The issue I’m going to have with writing about Prince’s 1978 debut, For You, moving forward is that I’ve already tackled my two favorite songs on the album: “Soft and Wet” and “Crazy You.” I don’t want to overly criticize For You because I wasn’t there. This album was probably the shit when it was released…I was two years old at the time. For You was completely produced, arranged, composed, and performed by Prince, who was still a teenager when all of this work took place. It’s a phenomenal feat for anyone, especially a kid. In 2020 it sound dated. The most dated album in Prince’s collection, which makes sense because it’s also the oldest. Much of the album has a disco vibe to it, which is understandable for the era.
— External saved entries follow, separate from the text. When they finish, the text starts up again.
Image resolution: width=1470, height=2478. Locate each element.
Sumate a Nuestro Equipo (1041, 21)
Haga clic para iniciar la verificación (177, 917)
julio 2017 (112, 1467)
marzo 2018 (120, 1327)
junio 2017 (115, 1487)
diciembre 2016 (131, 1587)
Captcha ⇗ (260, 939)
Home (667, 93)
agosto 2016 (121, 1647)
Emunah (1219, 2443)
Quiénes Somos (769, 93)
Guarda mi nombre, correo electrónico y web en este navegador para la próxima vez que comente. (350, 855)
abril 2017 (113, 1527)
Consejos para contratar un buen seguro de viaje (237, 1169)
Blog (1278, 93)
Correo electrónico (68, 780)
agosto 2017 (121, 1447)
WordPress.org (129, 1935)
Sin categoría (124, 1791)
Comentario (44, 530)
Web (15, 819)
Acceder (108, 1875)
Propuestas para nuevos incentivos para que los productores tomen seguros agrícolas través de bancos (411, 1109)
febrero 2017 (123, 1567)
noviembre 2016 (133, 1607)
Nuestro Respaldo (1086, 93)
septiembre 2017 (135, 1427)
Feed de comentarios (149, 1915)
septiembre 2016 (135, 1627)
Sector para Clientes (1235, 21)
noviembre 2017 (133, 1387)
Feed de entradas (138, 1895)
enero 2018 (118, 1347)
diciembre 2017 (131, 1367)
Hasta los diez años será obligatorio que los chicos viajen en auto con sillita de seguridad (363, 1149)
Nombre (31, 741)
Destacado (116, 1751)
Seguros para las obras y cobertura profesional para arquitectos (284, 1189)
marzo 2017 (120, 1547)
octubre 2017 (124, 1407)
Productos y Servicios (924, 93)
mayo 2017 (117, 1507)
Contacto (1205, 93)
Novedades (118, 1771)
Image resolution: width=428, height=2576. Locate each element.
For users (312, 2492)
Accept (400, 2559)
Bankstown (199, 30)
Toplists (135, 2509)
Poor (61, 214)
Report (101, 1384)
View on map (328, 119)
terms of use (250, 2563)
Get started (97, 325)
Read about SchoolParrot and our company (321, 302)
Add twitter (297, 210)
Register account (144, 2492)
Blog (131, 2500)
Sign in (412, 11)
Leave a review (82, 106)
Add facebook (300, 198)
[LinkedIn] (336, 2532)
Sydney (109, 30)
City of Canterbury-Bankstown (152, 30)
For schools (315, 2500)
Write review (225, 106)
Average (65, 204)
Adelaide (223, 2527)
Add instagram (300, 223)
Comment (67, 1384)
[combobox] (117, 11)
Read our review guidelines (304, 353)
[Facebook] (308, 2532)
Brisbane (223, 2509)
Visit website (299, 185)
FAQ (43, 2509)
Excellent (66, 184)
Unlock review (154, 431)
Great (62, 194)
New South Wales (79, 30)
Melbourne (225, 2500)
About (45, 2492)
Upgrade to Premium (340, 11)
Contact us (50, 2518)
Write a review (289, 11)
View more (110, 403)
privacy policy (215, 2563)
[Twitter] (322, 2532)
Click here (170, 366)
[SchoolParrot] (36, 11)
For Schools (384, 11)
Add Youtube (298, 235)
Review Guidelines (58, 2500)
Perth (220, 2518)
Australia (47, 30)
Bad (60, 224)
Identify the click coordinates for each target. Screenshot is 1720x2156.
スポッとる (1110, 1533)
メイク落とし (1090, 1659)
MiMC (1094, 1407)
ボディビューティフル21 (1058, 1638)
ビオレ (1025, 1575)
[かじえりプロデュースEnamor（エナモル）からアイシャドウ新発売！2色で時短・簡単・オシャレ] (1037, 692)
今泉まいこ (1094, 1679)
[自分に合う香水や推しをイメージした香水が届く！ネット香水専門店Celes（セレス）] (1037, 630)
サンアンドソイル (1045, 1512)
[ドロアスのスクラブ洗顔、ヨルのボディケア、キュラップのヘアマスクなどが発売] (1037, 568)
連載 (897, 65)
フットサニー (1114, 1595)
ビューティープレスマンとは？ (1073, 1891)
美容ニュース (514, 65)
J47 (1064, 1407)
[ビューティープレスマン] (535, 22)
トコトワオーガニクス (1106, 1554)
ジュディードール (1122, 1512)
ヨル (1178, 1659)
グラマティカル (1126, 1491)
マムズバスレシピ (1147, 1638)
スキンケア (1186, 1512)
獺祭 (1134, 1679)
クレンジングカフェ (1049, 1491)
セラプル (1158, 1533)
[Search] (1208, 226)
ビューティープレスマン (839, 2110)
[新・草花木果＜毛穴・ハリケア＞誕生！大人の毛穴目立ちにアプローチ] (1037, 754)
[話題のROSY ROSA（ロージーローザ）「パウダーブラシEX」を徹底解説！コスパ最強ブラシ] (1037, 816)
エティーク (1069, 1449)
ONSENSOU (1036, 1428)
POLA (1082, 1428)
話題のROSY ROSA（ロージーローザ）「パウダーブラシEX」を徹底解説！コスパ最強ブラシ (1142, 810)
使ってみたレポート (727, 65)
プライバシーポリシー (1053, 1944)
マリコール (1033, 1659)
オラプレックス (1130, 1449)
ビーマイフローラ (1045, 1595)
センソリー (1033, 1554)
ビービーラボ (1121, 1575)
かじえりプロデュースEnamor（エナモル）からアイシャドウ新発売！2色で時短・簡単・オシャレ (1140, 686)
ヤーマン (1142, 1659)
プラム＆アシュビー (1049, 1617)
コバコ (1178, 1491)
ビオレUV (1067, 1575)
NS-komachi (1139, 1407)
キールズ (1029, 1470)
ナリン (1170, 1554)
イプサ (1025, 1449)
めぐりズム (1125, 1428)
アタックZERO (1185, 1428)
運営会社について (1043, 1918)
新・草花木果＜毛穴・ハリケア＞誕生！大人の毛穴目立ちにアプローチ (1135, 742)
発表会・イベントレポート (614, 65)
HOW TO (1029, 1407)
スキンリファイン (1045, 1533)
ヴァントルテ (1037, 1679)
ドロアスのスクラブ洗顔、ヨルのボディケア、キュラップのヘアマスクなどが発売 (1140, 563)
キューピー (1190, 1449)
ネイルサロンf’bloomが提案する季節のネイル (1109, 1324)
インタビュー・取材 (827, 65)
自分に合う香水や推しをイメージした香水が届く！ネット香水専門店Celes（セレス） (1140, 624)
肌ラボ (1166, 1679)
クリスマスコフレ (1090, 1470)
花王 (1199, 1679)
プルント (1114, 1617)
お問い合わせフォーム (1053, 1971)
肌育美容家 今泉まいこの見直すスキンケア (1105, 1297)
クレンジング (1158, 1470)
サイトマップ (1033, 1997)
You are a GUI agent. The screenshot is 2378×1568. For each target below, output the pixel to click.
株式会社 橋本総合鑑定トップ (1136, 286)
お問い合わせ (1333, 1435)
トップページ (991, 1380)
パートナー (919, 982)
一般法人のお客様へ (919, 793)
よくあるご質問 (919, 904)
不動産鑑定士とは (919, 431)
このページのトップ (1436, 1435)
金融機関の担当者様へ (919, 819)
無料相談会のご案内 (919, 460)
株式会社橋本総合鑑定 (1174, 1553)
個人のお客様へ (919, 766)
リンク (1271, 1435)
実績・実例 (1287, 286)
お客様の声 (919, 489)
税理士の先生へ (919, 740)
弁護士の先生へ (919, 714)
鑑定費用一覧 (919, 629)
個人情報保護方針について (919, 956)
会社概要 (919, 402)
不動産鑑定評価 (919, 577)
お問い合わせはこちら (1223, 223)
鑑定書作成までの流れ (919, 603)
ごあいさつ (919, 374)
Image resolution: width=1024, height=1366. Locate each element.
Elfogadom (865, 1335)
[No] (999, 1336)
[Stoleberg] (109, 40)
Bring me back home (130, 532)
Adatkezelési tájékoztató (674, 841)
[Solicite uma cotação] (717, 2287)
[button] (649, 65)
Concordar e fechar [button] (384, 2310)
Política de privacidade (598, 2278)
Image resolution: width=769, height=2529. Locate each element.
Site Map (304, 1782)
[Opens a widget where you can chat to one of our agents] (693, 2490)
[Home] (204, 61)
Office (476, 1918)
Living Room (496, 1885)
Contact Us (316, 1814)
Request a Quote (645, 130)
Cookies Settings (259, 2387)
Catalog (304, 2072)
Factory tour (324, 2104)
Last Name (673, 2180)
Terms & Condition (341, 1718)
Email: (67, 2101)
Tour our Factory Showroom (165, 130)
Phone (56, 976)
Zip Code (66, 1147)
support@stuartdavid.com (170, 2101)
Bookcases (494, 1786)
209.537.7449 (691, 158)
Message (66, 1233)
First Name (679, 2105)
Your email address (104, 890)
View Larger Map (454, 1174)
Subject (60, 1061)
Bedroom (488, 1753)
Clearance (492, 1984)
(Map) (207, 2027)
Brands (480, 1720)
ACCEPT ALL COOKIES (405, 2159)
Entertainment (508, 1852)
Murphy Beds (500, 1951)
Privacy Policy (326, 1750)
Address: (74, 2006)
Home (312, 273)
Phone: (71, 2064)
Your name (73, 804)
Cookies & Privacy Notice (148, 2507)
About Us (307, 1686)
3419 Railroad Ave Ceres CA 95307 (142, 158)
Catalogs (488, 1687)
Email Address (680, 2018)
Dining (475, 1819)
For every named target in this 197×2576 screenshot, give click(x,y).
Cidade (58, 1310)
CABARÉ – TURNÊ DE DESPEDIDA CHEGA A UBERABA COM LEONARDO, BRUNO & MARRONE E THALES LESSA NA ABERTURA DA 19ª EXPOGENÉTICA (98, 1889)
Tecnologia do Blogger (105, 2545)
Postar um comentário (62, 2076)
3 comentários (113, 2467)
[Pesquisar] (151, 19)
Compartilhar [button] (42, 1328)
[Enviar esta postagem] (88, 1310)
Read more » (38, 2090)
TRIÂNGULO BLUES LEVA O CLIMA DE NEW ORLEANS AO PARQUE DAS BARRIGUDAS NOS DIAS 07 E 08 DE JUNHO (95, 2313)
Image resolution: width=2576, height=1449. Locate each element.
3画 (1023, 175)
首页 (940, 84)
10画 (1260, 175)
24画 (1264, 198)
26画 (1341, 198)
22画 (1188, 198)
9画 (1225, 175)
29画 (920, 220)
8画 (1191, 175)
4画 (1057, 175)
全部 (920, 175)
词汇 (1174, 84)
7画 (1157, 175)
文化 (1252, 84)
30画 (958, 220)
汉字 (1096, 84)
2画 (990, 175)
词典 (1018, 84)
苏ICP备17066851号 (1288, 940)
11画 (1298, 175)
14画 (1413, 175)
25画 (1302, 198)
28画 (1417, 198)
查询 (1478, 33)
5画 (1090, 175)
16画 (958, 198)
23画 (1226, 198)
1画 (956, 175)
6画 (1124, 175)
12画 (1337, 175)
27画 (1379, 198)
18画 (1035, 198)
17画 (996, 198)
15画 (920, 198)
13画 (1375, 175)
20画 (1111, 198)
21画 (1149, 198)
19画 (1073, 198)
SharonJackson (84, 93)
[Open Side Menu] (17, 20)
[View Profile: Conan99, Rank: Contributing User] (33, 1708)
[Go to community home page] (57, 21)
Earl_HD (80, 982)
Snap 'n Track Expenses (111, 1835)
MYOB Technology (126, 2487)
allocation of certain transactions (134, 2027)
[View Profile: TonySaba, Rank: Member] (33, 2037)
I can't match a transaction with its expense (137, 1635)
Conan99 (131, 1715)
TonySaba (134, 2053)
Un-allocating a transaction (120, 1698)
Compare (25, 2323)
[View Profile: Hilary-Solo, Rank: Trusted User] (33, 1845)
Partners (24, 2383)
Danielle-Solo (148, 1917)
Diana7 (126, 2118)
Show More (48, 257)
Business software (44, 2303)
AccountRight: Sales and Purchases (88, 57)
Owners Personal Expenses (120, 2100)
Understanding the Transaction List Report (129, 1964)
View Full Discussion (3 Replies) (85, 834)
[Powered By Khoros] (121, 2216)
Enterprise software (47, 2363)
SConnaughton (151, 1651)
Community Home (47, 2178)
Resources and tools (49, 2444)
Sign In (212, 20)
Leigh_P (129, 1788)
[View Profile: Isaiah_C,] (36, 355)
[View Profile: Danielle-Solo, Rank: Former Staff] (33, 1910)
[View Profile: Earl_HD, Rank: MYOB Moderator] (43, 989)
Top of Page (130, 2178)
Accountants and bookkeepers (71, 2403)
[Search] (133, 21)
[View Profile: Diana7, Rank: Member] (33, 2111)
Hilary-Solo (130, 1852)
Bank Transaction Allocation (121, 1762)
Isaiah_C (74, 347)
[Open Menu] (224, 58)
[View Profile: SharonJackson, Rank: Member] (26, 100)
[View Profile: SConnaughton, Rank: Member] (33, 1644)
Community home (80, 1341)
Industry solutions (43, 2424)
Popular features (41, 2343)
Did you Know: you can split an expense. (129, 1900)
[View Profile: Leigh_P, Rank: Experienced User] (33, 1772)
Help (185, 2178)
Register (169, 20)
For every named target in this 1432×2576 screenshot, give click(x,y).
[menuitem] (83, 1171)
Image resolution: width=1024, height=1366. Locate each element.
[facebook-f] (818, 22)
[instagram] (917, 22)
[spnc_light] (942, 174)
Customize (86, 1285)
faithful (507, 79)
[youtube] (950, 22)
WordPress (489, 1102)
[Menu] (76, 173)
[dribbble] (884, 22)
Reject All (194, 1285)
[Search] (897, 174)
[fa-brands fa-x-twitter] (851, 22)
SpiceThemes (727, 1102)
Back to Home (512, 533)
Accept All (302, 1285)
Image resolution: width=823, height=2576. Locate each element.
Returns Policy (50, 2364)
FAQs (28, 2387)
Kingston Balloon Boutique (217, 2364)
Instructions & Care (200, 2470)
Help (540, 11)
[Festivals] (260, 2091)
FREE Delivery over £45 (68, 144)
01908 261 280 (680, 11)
“Baby” does not even have a hint of disco, but still has that 1970’s sound to it that I can’t describe, I just know it when I hear it. It’s a tender slow jam with some surprisingly heavy lyrical content for a teenager. Prince was only 18 when he wrote it. While the title of the song is “Baby” throughout most of it you’re given the impression that the baby he’s referring to is his girlfriend. He continues to ask questions like, “Baby, what are we gonna do? Should we get married right away?” It becomes more evident as the song progresses that the title of the song has two meanings. Prince erases any doubt in the final line of the song when he sings, “I hope our baby has eyes just like yours.” Prince must’ve liked the song because he included it on the B-side of his 1980 single “Why You Wanna Treat Me So Bad?” from his second album, Prince.
As I listen to this song now I can’t help but think that it’s surprising as hell that the story being told in this song never actually happened to Prince. At the time “Baby” was released Prince said that the song was not written from personal experience, but from stories that friends had told him. As the years went by, though, and Prince established himself as someone who could seemingly get any girl in any city he chose, it’s a surprise to me that there wasn’t one mistake along the way. Perhaps there was and I’m just incredibly naive. According to the internet Prince has children out there, but according to the internet a lot of shit is true that isn’t. I’ll choose to ignore anecdotal evidence that appears on sketchy websites. Of course, there is the heartbreaking story of his son, Amiir, who he had with Mayte Garcia in 1996 while they were married, but that’s not what this song was about. This is about an unplanned pregnancy, and Prince must’ve been rocking multiple condoms simultaneously to dodge that bullet over the course of his legendary career.
In the end, “Baby” is a nice song, but it’s not what I want to hear when I’m listening to Prince. If I’m listening to music from the 1970’s I’m going for soul or funk, and this song has little, if any, of those things. While I recommend you give it a listen to hear it for yourself, I’m not about to add it to one of my Prince playlists.